WORK REQUIRED:
Please copy word for word the part of the KCSAN patch review that opens with the words containing "In the general" and closes with "and writer side).".

DOCUMENT TEXT:
In the general case (which is what this documentation covers), the
READ_ONCE() is not required. So this should either leave it out, or
explain that it's not necessarily required.


> + *
> + * NOTE: The access that immediately follows is assumed to access the masked
> + * bits only, and safe w.r.t. data races. While marking this access is optional
> + * from KCSAN's point-of-view, it may still be advisable to do so, since we
> + * cannot reason about all possible compiler optimizations when it comes to bit
> + * manipulations (on the reader and writer side).
> + *
> + * @var variable to assert on
> + * @mask only check for modifications to bits set in @mask
> + */
> +#define ASSERT_EXCLUSIVE_BITS(var, mask) \


This API looks good to me.


> + do { \
> + kcsan_set_access_mask(mask); \
> + __kcsan_check_access(&(var), sizeof(var), KCSAN_ACCESS_ASSERT);\
> + kcsan_set_access_mask(0); \
> + kcsan_atomic_next(1); \
> + } while (0)
> +
> #endif /* _LINUX_KCSAN_CHECKS_H */
> diff --git a/kernel/kcsan/debugfs.c b/kernel/kcsan/debugfs.c
> index 9bbba0e57c9b3..2ff1961239778 100644
> --- a/kernel/kcsan/debugfs.c
> +++ b/kernel/kcsan/debugfs.c
> @@ -100,8 +100,10 @@ static noinline void microbenchmark(unsigned long iters)
> * debugfs file from multiple tasks to generate real conflicts and show reports.
> */
> static long test_dummy;
> +static long test_flags;
> static noinline void test_thread(unsigned long iters)
> {
> + const long CHANGE_BITS = 0xff00ff00ff00ff00L;
> const struct kcsan_ctx ctx_save = current->kcsan_ctx;
> cycles_t cycles;
>
> @@ -109,16 +111,27 @@ static noinline void test_thread(unsigned long iters)

DATA EXTRACT:
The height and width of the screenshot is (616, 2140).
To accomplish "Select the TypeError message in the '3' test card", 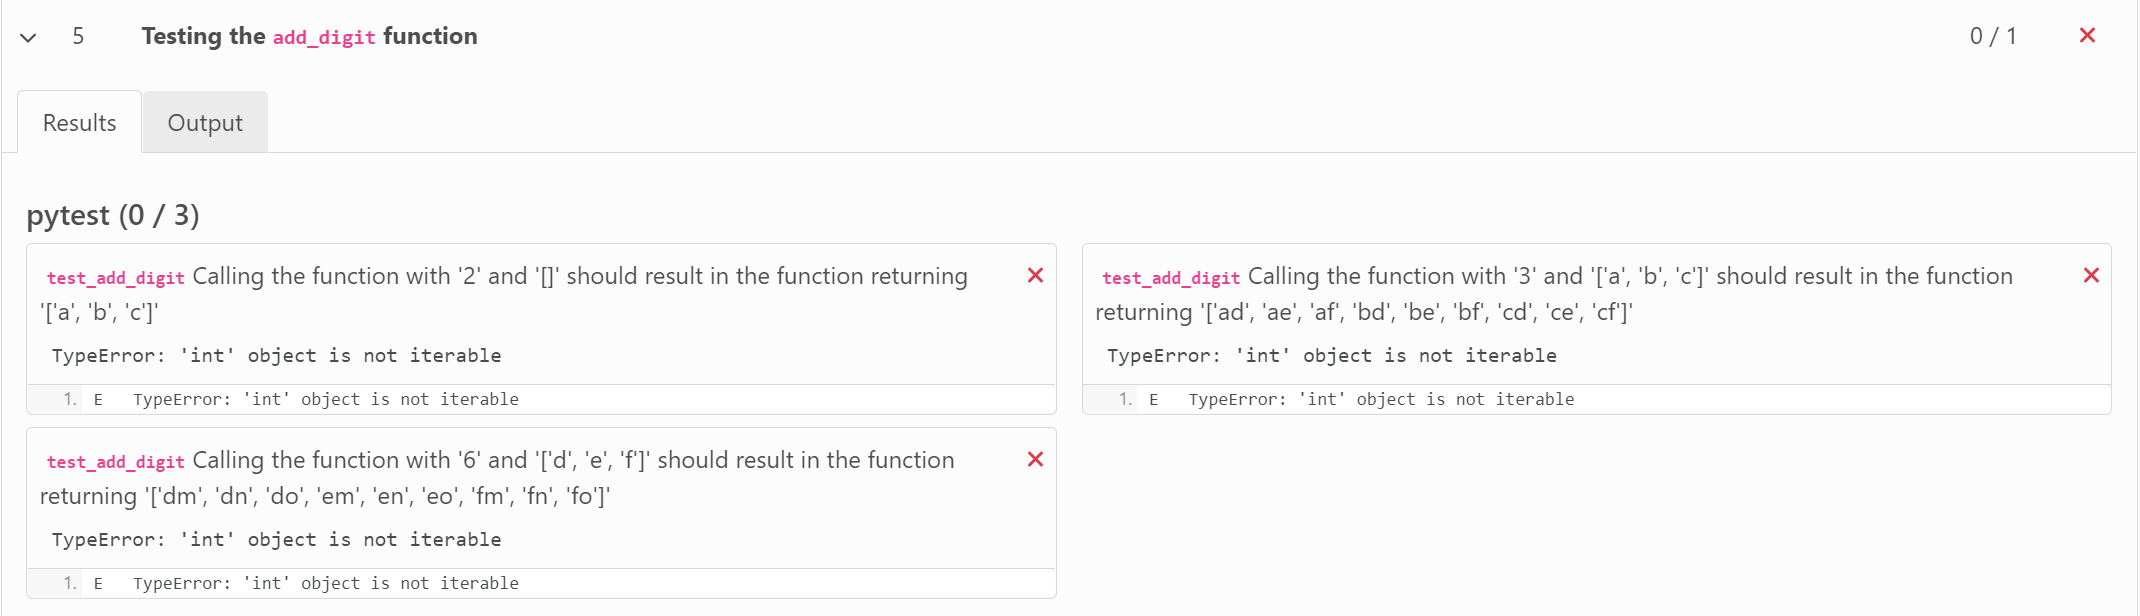I will [1331, 355].
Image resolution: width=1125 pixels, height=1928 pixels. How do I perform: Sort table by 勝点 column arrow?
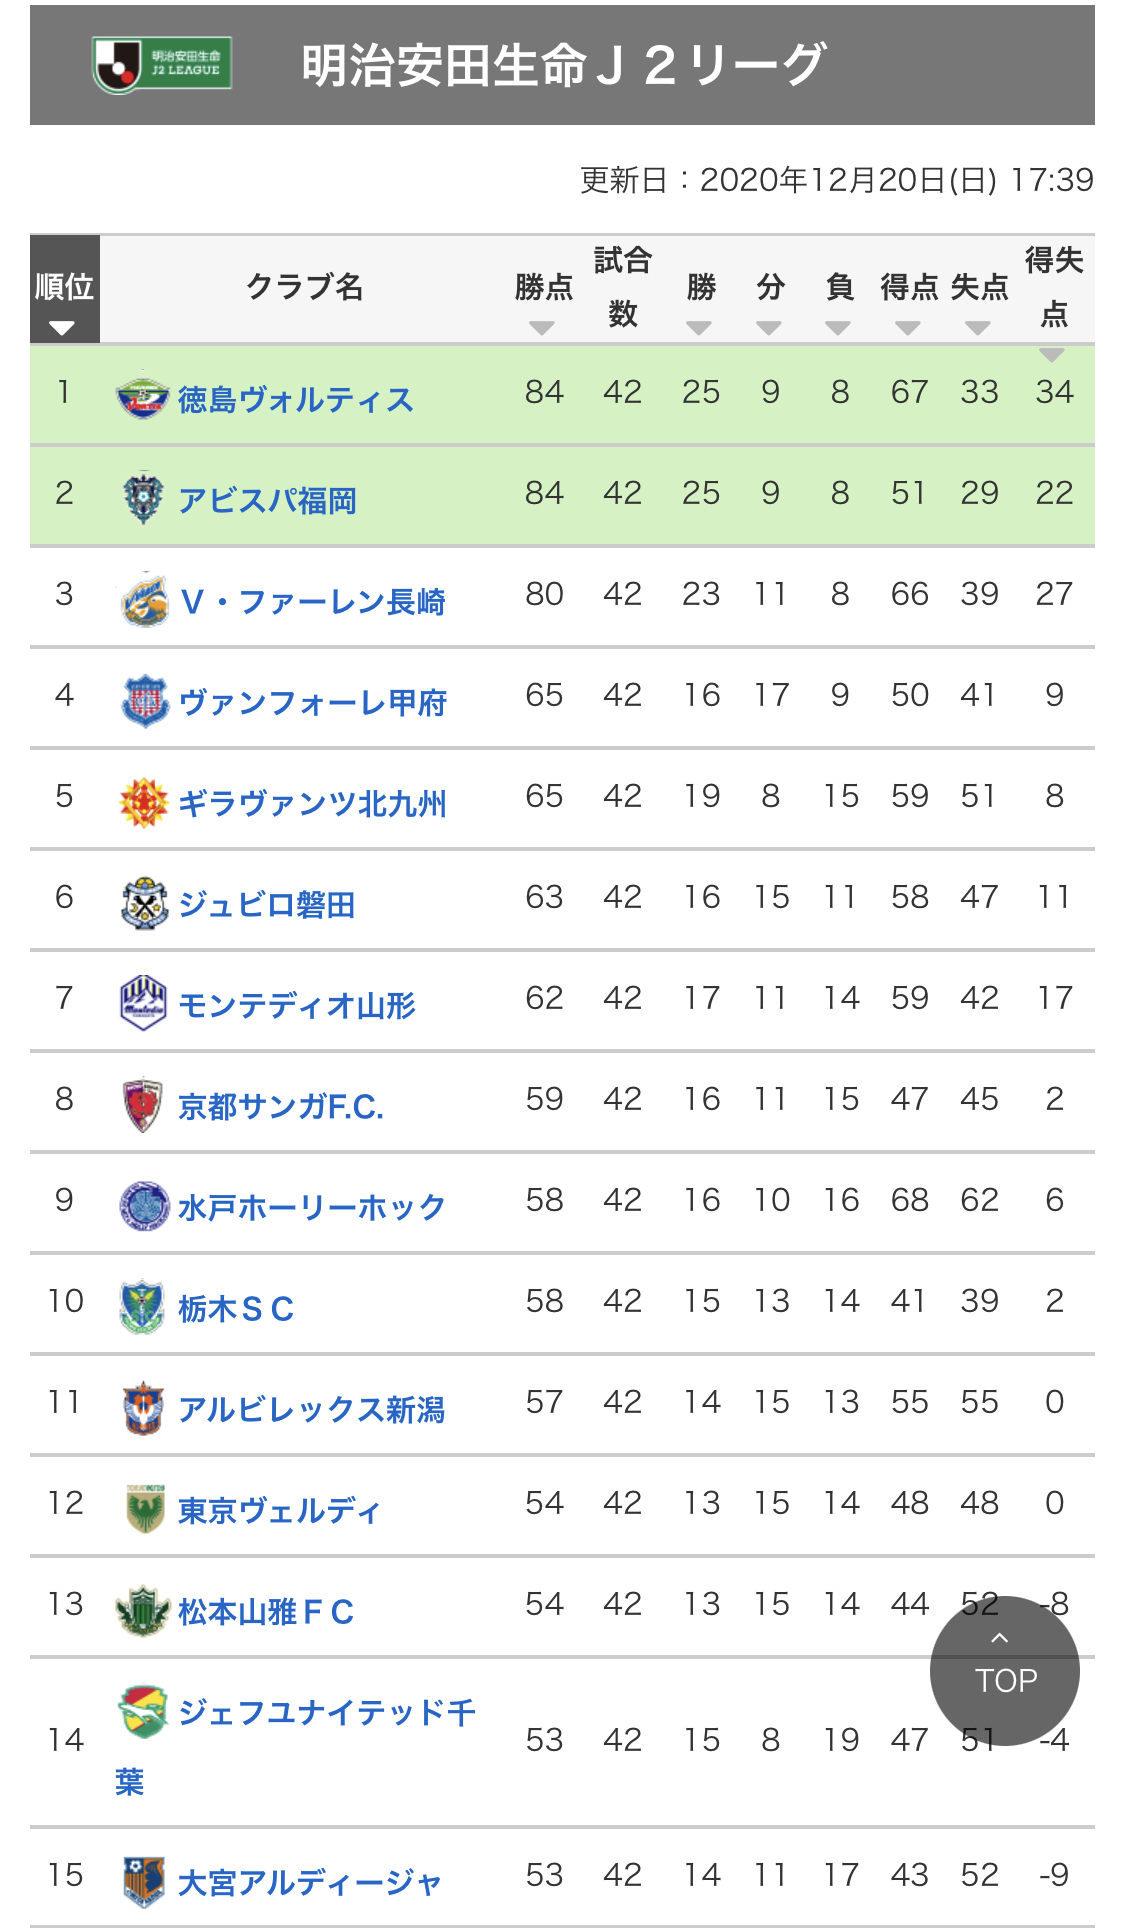[x=542, y=328]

SOLUTION TO THIS TASK:
In the general case (which is what this documentation covers), the
READ_ONCE() is not required. So this should either leave it out, or
explain that it's not necessarily required.


> + *
> + * NOTE: The access that immediately follows is assumed to access the masked
> + * bits only, and safe w.r.t. data races. While marking this access is optional
> + * from KCSAN's point-of-view, it may still be advisable to do so, since we
> + * cannot reason about all possible compiler optimizations when it comes to bit
> + * manipulations (on the reader and writer side).